5,5 C
Warszawa
piątek, 26 kwietnia, 2024

Niedopowiedzenia – Kornel Morawiecki

26,463FaniLubię

                                    Nazwiska

Ważny, obszerny (3 strony), przeglądowy tekst o 4 czerwca 1992 r. – obalenie rządu Jana Olszewskiego. Przytaczamy pojawiające się w tekście nazwiska osób, które aktywnie uczestniczyły w tej operacji (w kolejności pojawiania się w artykule): Lech Wałęsa, Andrzej Milczanowski, Henryk Majewski, Krzysztof Kozłowski, Jacek Merkel, Henryk Dankowski, Andrzej Drzycimski, Krzysztof Skubiszewski, Wiesław Chrzanowski, Jan M. Rokita, Jan Lityński, Michał Boni, Aleksander Bentkowski, Bronisław Geremek, Waldemar Pawlak, Waldemar Kuczyński, Mieczysław Wachowski, Jacek Kuroń, Tadeusz Mazowiecki, Leszek Moczulski, Donald Tusk, Jacek Snopkiewicz, Aleksandra Jakubowska, Dariusz Wilczak, Jacek Podgórski, Władysław Frasyniuk, Zbigniew Bujak, Czesław Kiszczak, Jacek Taylor, Jan Nowak-Jeziorański, Janina Paradowska, Lesław Maleszka, Adam Michnik, Wojciech Jaruzelski, Stanisław Iwanicki.

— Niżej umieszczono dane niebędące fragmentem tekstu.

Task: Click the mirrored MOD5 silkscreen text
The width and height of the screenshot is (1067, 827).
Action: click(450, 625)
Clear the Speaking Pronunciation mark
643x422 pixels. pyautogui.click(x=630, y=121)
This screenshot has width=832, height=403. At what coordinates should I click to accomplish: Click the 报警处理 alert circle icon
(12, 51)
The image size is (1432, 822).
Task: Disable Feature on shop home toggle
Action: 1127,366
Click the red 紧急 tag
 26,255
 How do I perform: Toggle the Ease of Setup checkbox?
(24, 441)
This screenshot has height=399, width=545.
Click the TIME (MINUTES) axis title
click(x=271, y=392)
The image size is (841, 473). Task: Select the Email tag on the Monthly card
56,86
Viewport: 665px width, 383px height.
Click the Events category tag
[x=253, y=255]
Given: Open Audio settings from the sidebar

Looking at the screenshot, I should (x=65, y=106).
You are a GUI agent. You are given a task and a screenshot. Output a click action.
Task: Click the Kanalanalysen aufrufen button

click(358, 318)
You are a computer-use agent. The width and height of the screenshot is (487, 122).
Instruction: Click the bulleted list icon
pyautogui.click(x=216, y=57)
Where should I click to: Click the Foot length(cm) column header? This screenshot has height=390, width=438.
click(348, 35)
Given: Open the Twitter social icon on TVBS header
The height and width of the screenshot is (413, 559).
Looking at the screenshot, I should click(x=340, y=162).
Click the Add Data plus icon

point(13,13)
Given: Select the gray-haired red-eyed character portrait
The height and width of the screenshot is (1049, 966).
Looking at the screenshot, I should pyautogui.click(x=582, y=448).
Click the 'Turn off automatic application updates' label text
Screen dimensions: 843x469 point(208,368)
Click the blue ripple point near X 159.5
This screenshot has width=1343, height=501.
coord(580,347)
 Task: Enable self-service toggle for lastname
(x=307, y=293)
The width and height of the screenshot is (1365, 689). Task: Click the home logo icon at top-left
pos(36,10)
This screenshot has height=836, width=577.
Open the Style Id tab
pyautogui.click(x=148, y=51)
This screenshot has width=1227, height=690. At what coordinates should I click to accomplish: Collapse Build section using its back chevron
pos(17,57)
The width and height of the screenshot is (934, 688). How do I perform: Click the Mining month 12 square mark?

- Autopromocja - KLIKNIJ NA GRAFIKĘ-

                                Materiały archiwalne

Artykuł cytuje treść oświadczeń i wypowiedzi kluczowych dla wyjaśnienia tego, co się wówczas stało. Podane jest tło historyczne i działania głównych aktorów wydarzeń. Na przykład notatka dołączona do dokumentacji, którą otrzymał każdy poseł rano 4.06.1992:

Minister Spraw Wewnętrznych (Antoni Macierewicz – red.) pragnie kategorycznie stwierdzić, iż nie uważa się za upoważnionego, by określać, kto był, a kto nie był współpracownikiem Urzędu Bezpieczeństwa i Służby Bezpieczeństwa. Minister Spraw Wewnętrznych może jedynie przekazać do wiadomości odnalezione w archiwach podległych mu służb dane operacyjne i archiwalne dotyczące tej kwestii.

Fałszywa informacja

Jedno przemilczenie i jedna fałszywa informacja budzi mój sprzeciw. Nie wydaje mi się, żeby Autorzy artykułu, badacze tamtego momentu, mogli o tym nie wiedzieć. Zacznę od fałszu: Politycy związani z rządem Jana Olszewskiego(Jarosław Kaczyński, Jan Parys, Antoni Macierewicz i Adam Glapiński) pozbawieni dostępu do mediów i zepchnięci na margines życia politycznego organizowali antywałęsowskie demonstracje.

Otóż jedyną strukturą, która organizowała w lecie i jesienią 1992 r. antywałęsowskie demonstracje była Solidarność Walcząca. Robiliśmy to regularnie co dwa tygodnie w Warszawie, a także we Wrocławiu i innych miastach. Politycy wymienieni przez Autorów nie tylko nie organizowali (aż do stycznia 1993 r.) jakichkolwiek demonstracji, ale nawet w nich nie brali udziału. Pamiętam rozmowę z Janem Parysem (przełom czerwca i lipca 1992 r.), kiedy mówił mi: Ty rób demonstracje, a my będziemy działać politycznie.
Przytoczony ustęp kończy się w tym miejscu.